- Problem A
In the maintenance strategy cost analysis, what annual discount rate does the cost model use?
- Problem B
Extend the maintenance strategy cost analysis, picking up right after its final line.

- Source document
********************
Now we'll develop a comprehensive cost-benefit analysis comparing different maintenance strategies:
1. Traditional/Reactive maintenance (repair after failure)
2. Preventive maintenance (fixed schedule)
3. Data-driven maintenance (predictive based on our models)

We'll calculate the NPV, ROI, and payback periods through 2035.

In [None]:
# Define cost model parameters
def setup_cost_model():
    """
    Setup cost model parameters for different maintenance strategies.
    """
    cost_model = {
        # General financial parameters
        'discount_rate': 0.07,  # 7% annual discount rate
        'inflation_rate': 0.03,  # 3% annual inflation
        
        # Reactive maintenance parameters
        'reactive': {
            'repair_cost_multiplier': 1.0,  # Base case
            'downtime_multiplier': 1.0,     # Base case
            'implementation_cost': 0,       # No additional implementation cost
            'annual_maintenance_cost': 0    # No annual maintenance cost
        },
        
        # Preventive maintenance parameters
        'preventive': {
            'repair_cost_multiplier': 0.7,  # 30% reduction in repair costs
            'downtime_multiplier': 0.6,     # 40% reduction in downtime
            'implementation_cost': 100000,  # Initial investment
            'annual_maintenance_cost': 50000  # Annual maintenance program cost
        },
        
        # Data-driven maintenance parameters
        'data_driven': {
            'repair_cost_multiplier': 0.4,  # 60% reduction in repair costs
            'downtime_multiplier': 0.3,     # 70% reduction in downtime
            'implementation_cost': 300000,  # Higher initial investment (sensors, software, etc.)
********************
- Dataset extract

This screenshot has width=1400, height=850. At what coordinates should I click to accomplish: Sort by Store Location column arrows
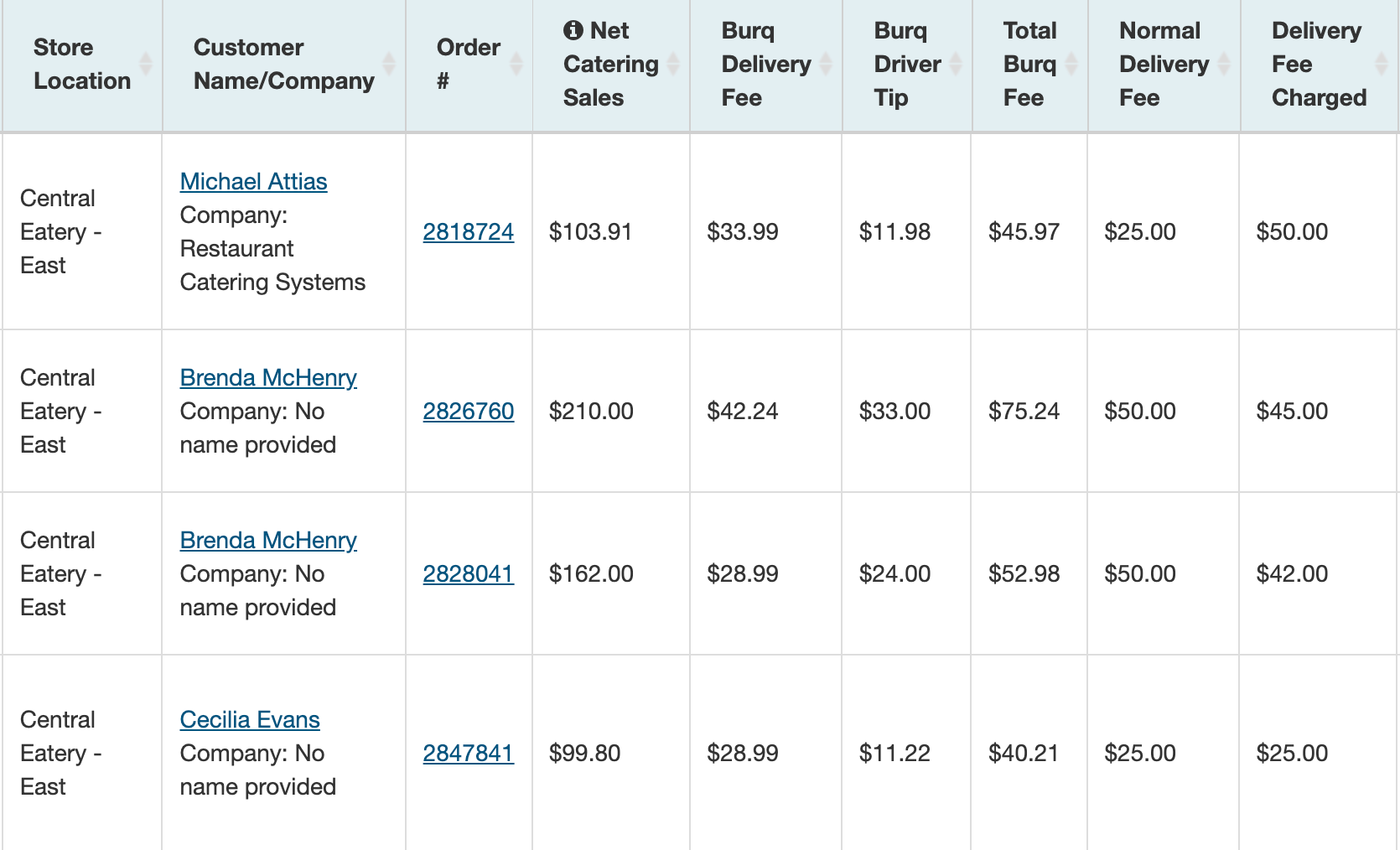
********************
- Final result A
7% (0.07)

- Final result B
            'annual_maintenance_cost': 100000  # Annual program cost (data analysts, software, etc.)
        },
        
        # Partial data-driven (Pareto approach - only top 20% assets)
        'pareto_ddm': {
            'repair_cost_multiplier': 0.55,  # 45% reduction in repair costs
            'downtime_multiplier': 0.45,     # 55% reduction in downtime
            'implementation_cost': 120000,   # Lower implementation cost (fewer assets)
            'annual_maintenance_cost': 60000  # Lower annual cost
        }
    }
    
    return cost_model

# Calculate NPV, ROI and payback period for different maintenance strategies
def calculate_financial_metrics(cost_model, failure_forecast, cost_forecast, reliability_forecast):
    """
    Calculate NPV, ROI, and payback period for different maintenance strategies.
    """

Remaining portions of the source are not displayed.